Споры такого рода, довольно часто возникающие в кругах, связанных со звукозаписью, обычно улаживают на основании здравого смысла. Майкл, стремившийся избежать дорогостоящего разбирательства с непредсказуемым результатом, в октябре 1992 года полетел в Нью-Йорк, чтобы обсудить ситуацию с Норио Огой. Он сказал ему, что «Сони» не понимает сути его творческого процесса и что им лучше расстаться. Oгa бесстрастно выслушал и пообещал дать ответ на следующий день. Ответ гласил: «НЕТ». Через две недели адвокаты Майкла подали иск в Лондоне, и тон разговоров стал враждебным. «Годы, проведенные мною на "Си-Би-Эс рекордс", были творчески продуктивными, — заявил Майкл до суда, — но я увидел, что великая американская музыкальная компания, с которой я с гордостью заключил контракт еще мальчишкой, превращается в малую часть производственного конвейера гигантской электронной корпорации… Меня сосватали с "Сони", но этот союз оказался неудачным. Мы говорим на разных языках». Подразумевалось, что зарубежная производственная компания, вроде «Сони», не подходит для руководства творческим предприятием;
Реакция «Сони» оказалась агрессивной: «Наш контракт с Джорджем Майклом действует на законных основаниях. Любой контракт налагает на стороны серьезные моральные, а также правовые обязательства, и мы будем не только уважать их, но и защищать всеми силами». Музыкальное сообщество возмущалось и обвиняло «Сони» в том, что она выносит сор из избы. Победа Майкла означала бы конец извечного союза между артистом и лейблом. «Звукозаписывающим компаниям станет значительно труднее вкладывать большие средства в новых артистов», — сказал один из юристов, связанных с этим бизнесом[913].

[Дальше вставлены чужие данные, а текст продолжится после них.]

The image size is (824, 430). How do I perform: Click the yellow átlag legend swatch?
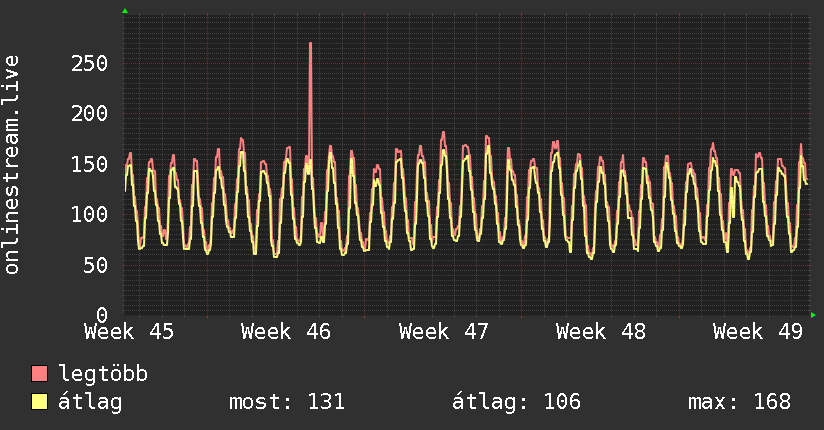tap(39, 402)
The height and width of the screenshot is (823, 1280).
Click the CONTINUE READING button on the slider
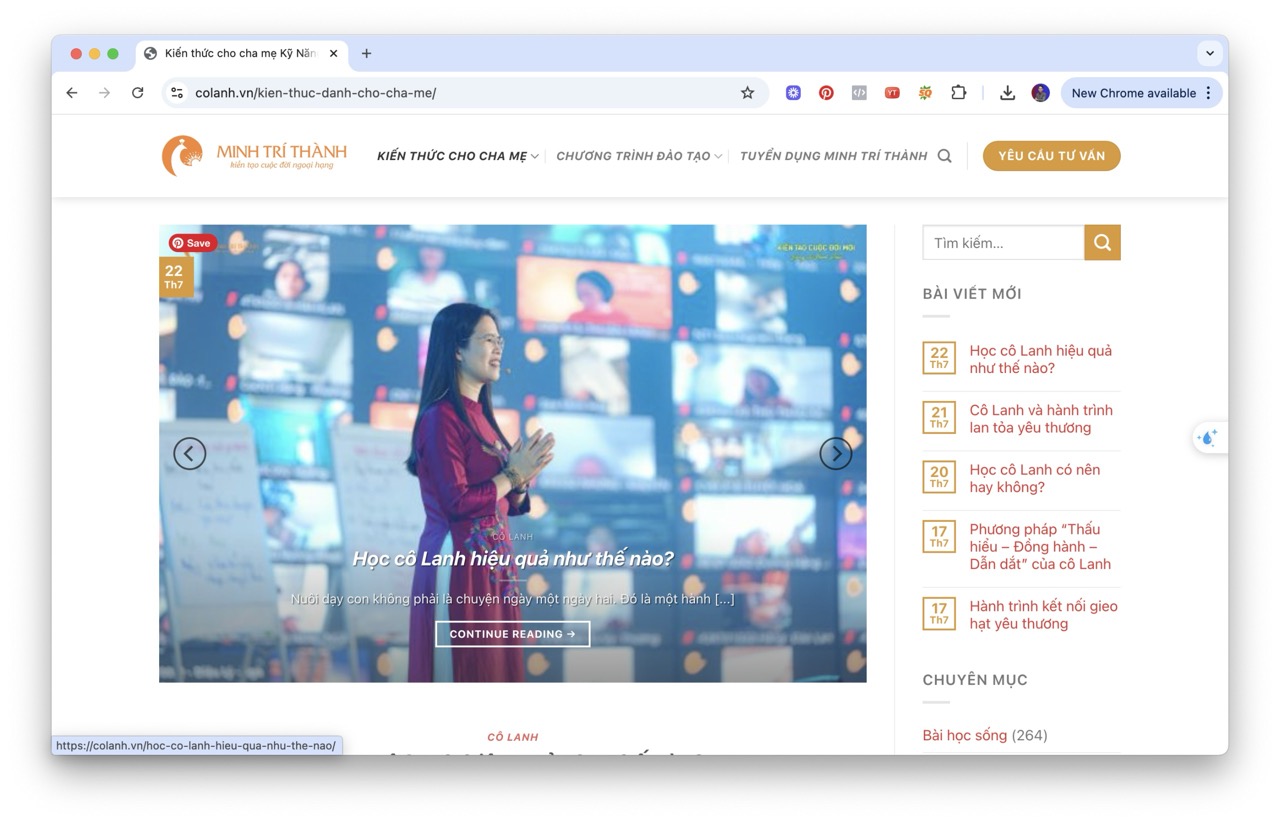[512, 633]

Право собственности было лишь одной из проблем, затронутых Майклом. Компания «Сони», утверждал он, получила за пять лет работы с ним девяносто шесть миллионов фунтов, тогда как его доля составила лишь семнадцать миллионов. Каждый компакт-диск приносил «Сони» 2,45 фунта, а певцу — всего 37 пенсов. По существующим условиям «Сони» «почти не несла обязательств» по распространению его записей, тогда как Майкл был обязан отдавать всю свою музыку исключительно «Сони». В случае проигрыша, заявил Майкл, он лучше вообще перестанет записываться, чем позволит, чтобы его работой управляла «Сони».

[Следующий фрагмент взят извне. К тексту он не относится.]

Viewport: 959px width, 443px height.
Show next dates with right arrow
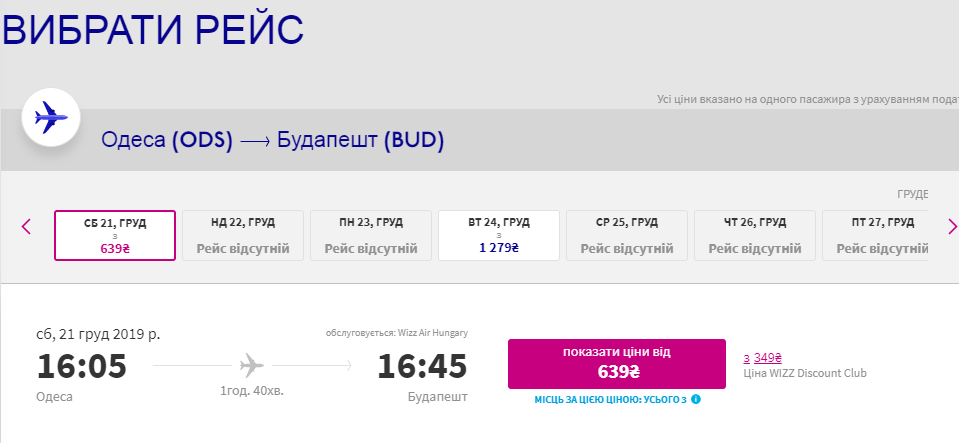952,227
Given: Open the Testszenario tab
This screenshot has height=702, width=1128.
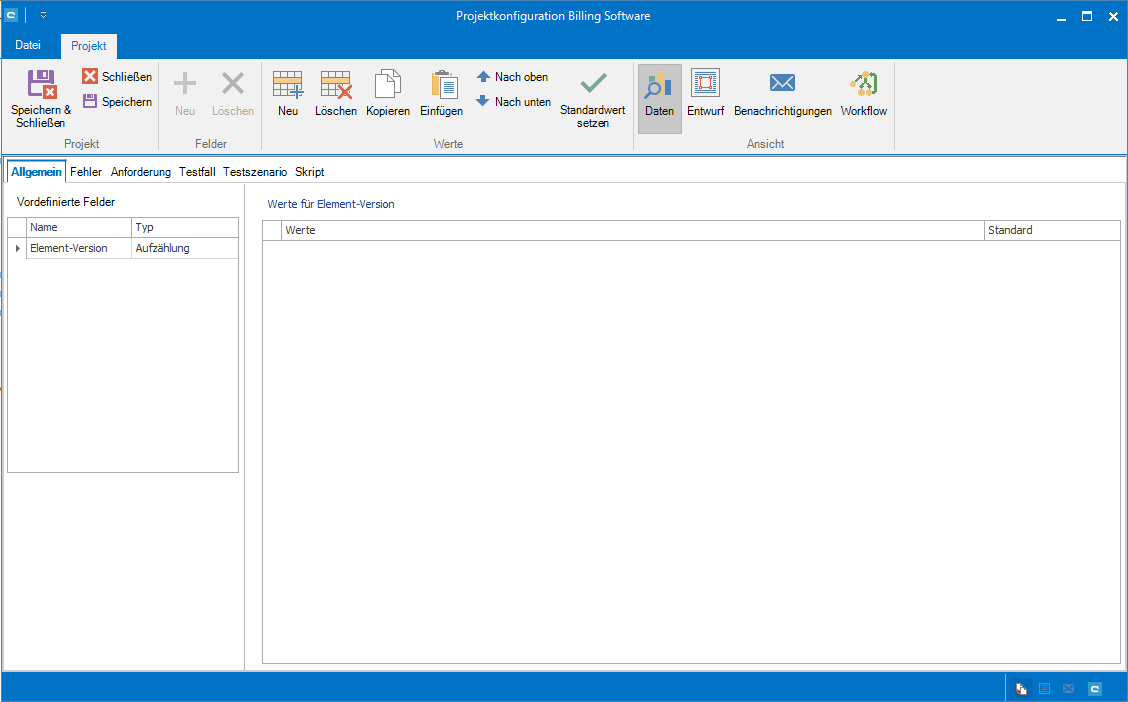Looking at the screenshot, I should [x=254, y=172].
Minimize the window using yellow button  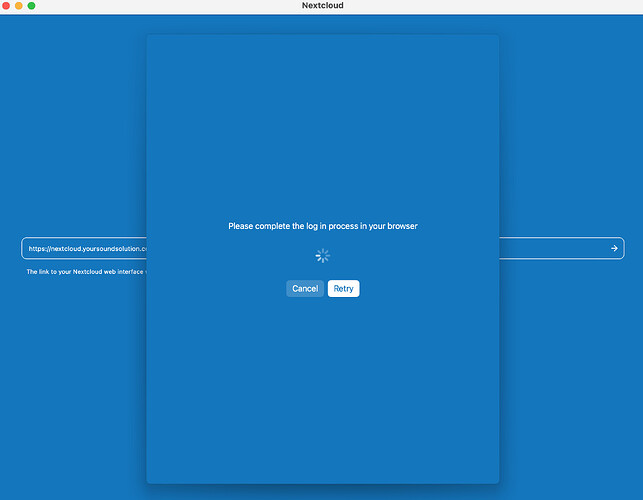18,6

Он проиграл и подал апелляцию. Учитывая, что судебные издержки зашкаливали за три миллиона фунтов, ни одна из сторон не стремилась затянуть процесс, тем более что пресса радостно набрасывалась на любые откровения, исходившие со свидетельской трибуны. В глазах общественного мнения Майкл представал героем, благородным рыцарем, сражающимся с корпоративным драконом. Кончилось все тем, что обеим сторонам пришел на выручку Дэвид Геффен, мультимиллиардер от музыкального бизнеса и владелец нового лейбла «Дримуоркс». Действуя совместно с «Вёрджин», филиалом «И-Эм-Ай», он сумел убедить «Сони» принять от Майкла в качестве «отступного взноса» сорок миллионов долларов плюс по четыре процента отчислений от всех его записей в будущем. Майкл стал свободным, и Геффен обязался помочь ему в восстановлении имиджа в Америке. «Сони», со своей стороны, спасла лицо, но в значительной степени утратила доверие звукозаписывающей индустрии, равно как и других отраслей.

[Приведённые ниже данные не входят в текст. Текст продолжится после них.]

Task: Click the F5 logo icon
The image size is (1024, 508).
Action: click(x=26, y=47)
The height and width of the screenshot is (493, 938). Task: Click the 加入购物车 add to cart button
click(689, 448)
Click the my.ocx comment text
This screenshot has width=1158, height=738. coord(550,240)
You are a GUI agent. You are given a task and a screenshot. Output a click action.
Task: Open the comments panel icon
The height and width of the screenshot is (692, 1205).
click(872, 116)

Образцовой японской компании пришлось выслушивать в суде, что она недоброжелательно относится к артистам и навязывает им жесткие условия. Хотя ее долгосрочные контракты были признаны соответствующими правовым нормам, стало ясно, что они могут нанести ущерб здоровью и доходам артистов. В будущем певцы и их агенты собирались действовать осторожнее и не подписывать контракт более чем на две записи. Это, ужасались руководители индустрии, может иметь катастрофические последствия, потому что первые записи артистов часто оказывались убыточными, а на возврат вложенных средств можно было рассчитывать лишь начиная с пятого или шестого альбома. Если артисты начнут переходить с одной фирмы на другую, предупреждал председатель английского отделения «Сони» Пол Рассел, это приведет к саморазрушению индустрии. Новые иски хлынули потоком. Не уладив спор о принадлежности исходных пленок певцу или фирме, «Уорнер» отказалась выпускать альбом певца, ранее известного как Принц, и тогда он появился на публике со словом «раб» на щеке. Каждый раз, когда возникал конфликт такого рода, «Сони» упрекали в том, что она открыла ящик Пандоры.
К 1995 году «Уорнер» и «Полиграм» оттеснили «Сони» на третье место на американском рынке звукозаписи. За три года ее доля снизилась с 17,2 до 13,6 %, а на горизонте все еще не было видно артистов, с которыми можно было бы связывать надежду на возрождение. Такие фильмы, как «Скверные парни» и «Сеть», приносили хорошие доходы — по пятьдесят миллионов долларов, но неудача, вроде «Первого рыцаря», означала потерю более трети от вложенных шестидесяти миллионов. В апреле 1995 года Oгa стал председателем «Сони», уступив свое место исполнительного президента Нобуюки Идеи, пятидесятитрехлетнему сотруднику фирмы, явно отдававшему предпочтение разработкам новой аппаратуры.
Через восемь месяцев Микки Шульхоф под давлением Идеи ушел с «Сони». Газеты представляли Шульхофа любителем роскошной жизни и писали о полосе неудач «Сони». Шульхофу отказали в праве прямого доступа к Идеи, которым он пользовался в течение двадцати лет при прежнем руководстве, и его уход стал еще одной личной потерей для Оги, поддерживавшего его до последнего. Огу временно сделали руководителем развлекательного отдела, однако будущее этого отдела находилось под сомнением, а его собственное положение серьезно пошатнулось. В разгар всех бед Oгa позволил себе один, маленький каприз — он пригласил Берлинский филармонический оркестр с Клаудио Аббадо посетить Японию в 1996 году по случаю юбилея основания компании. Oгe следовало бы понять, что музыка не спасет «Сони». Чтобы на что-то рассчитывать, компания нуждалась в новых собственных разработках и во внедрении HDTV. Музыка и кино оказались не в состоянии выполнить возложенные на них технические и политические задачи, а их потенциал в разжигании новых конфликтов был далеко не исчерпан. И вдруг, когда беспокойные искусства только начинали привыкать к необходимости унылого сосуществования, «Мацусита», впервые за все время своего существования, подарила «Сони» новую идею.